*PROBLEM*
From the line that includes "Open Photoshop from" to the last line of the records, inclusive, repeat each line exactly.
----
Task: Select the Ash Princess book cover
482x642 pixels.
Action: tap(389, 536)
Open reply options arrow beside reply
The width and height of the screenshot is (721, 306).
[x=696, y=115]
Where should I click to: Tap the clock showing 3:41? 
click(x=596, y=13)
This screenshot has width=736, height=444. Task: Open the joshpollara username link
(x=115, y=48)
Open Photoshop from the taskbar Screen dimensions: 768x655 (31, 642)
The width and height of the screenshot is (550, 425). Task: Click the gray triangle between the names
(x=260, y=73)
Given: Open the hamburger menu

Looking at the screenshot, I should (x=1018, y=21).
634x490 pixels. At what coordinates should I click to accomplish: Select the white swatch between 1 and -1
----
*RESPONSE BELOW*
Open Photoshop from the taskbar Screen dimensions: 768x655 (31, 642)
The width and height of the screenshot is (550, 425). Task: Click the gray triangle between the names
(x=260, y=73)
Given: Open the hamburger menu

Looking at the screenshot, I should (x=1018, y=21).
634x490 pixels. At what coordinates should I click to accomplish: Select the white swatch between 1 and -1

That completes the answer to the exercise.